Et ensuite, bon, on continue à développer ces concepts.

Pourquoi est-ce que j’ai lu – avec la permission de monsieur le président Diosdado Cabello que je n’avais pas demandée – pourquoi est-ce que j’ai lu ces articles? Parce que le décret émanant administrativement, provisoirement, du Ministère de la Défense même, est un décret encadré par la Constitution, par un pays qui considère comme sacré le droit, surtout le droit international et qui a cadré dans cette Constituante ses aspirations historiques et l’exercice de sa souveraineté à tous les niveaux. Je dis plus, au niveau du XXI° siècle car, parce que c’est un article du XXI° siècle, parfaitement adapté au XXI° siècle.

Une campagne que nous avons dû surmonter, comme une côte, brutale. Pour cela, je le dis, une consultation au Tribunal Suprême de Justice en plénière, à travers le Conseil d’Etat, au milieu de cette bataille que nous avons livrée, j’ai réalisé une consultation sur les portées de ce décret, manipulé au niveau international et j’ai demandé un ensemble de recommandations qu’on m’a remis aujourd’hui de bonne heure dans une sentence du Tribunal Suprême de Justice. Le décret en question a été analysé et on m’a fait un ensemble de suggestions pour le perfectionner au niveau national et international, pour l’approfondir, pour l’améliorer dans tous les sens.

Le premier concept de notre plus haut tribunal de justice établit très clairement un critère politique d’Etat, constitutionnel, d’ordre doctrinaire et légal. Il me dit, en tant que chef d’Etat: « Dans ce décret, dont le but n’est pas la délimitation des frontières, on invoque l’obligation de l’Etat concernant l’adoption de mesures nécessaires pour garantir l’indépendance, la souveraineté, la sécurité et l’intégrité du territoire géographique sur la base de la conception stratégique de la défense nationale ». Nationale! Quand nous parlons de conception de la défense nationale, c’est dans les zones vitales d’un pays, conformément à ses limites établies légalement, conformément au Droit International, pas au droit de l’empire, avec tous les pays avec lesquels nous avons établi des limites territoriales, maritimes, sous-marines, et avec les méthodes du Droit International, avec ces pays avec lesquels il y a encore des négociations en cours.

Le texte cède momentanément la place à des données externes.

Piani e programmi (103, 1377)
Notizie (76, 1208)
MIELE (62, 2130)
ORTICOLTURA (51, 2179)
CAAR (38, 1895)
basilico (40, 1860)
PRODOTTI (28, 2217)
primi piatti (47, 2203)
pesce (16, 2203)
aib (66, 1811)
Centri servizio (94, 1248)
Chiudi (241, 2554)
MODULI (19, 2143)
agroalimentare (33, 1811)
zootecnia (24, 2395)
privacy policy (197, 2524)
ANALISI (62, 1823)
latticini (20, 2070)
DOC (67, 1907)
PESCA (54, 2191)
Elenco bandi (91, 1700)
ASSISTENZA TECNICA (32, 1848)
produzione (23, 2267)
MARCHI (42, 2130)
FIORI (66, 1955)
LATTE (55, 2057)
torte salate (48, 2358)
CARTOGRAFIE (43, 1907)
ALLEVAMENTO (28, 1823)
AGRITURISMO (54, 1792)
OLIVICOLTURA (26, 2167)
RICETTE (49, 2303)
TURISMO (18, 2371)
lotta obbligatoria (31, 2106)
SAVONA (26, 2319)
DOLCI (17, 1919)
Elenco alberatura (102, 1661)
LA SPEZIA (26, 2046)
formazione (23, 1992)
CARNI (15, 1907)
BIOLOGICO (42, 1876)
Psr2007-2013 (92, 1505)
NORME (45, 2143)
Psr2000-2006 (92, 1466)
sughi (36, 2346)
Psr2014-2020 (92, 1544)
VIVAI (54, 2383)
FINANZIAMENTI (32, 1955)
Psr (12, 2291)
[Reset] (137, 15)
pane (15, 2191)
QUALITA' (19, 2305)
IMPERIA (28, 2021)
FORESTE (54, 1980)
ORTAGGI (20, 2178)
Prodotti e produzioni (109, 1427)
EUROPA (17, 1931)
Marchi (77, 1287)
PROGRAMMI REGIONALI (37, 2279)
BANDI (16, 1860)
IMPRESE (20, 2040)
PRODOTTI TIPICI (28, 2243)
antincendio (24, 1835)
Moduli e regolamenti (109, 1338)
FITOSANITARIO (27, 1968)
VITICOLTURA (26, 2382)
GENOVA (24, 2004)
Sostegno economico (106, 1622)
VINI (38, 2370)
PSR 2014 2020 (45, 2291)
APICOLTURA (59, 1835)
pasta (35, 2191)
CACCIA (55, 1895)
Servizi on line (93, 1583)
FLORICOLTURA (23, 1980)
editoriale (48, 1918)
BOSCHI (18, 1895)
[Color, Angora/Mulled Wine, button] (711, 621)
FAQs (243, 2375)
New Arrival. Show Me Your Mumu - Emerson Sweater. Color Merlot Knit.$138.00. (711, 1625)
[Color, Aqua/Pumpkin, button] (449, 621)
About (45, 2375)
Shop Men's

Regardez, cette campagne est brutale – vous y avez été mêlés – pas vrai? Dans les différents états du pays, il y a déjà la pré-campagne. Peut-être dans le journal magouilleur de certains, il ne reste pas assez de place pour dier comment sont créées les conditions dans le monde, notre monde, pour un grand conflit qui implique le Venezuela. A cause de cela, ce n’est pas n’importe quoi. C’est pourquoi j’ai tellement insisté sur la nécessité de réaliser cette session de travail et j’insiste mille fois sur la nécessité de concevoir l’union nationale pour défendre la paix et la souveraineté de notre pays.

Plus loin, cette sentence donne les recommandations suivantes: « En conséquence, on suggère au Conseil d’Etat de présenter devant le citoyen Président de la République des recommandations pour qu’ensemble, dans le concert institutionnel du Pouvoir Public national, on vérifie techniquement le contenu et la portée de ce décret concernant la délimitation par des coordonnées du territoire géographique de la République en ce qui concerne la juridiction des Zones de Défense Intégrale Maritimes et Insulaires (Zodimain), dans la Circonscription des Redimen, des Régions de Défense Intégrale Maritimes et Insulaires dans le contexte de la révision périodique de nos limites territoriales qui composent l’Unité Politique Territoriale de la République, et qui décrit l’Etat démocratique et social de droit, de justice que constitue la République Bolivarienne du Venezuela ».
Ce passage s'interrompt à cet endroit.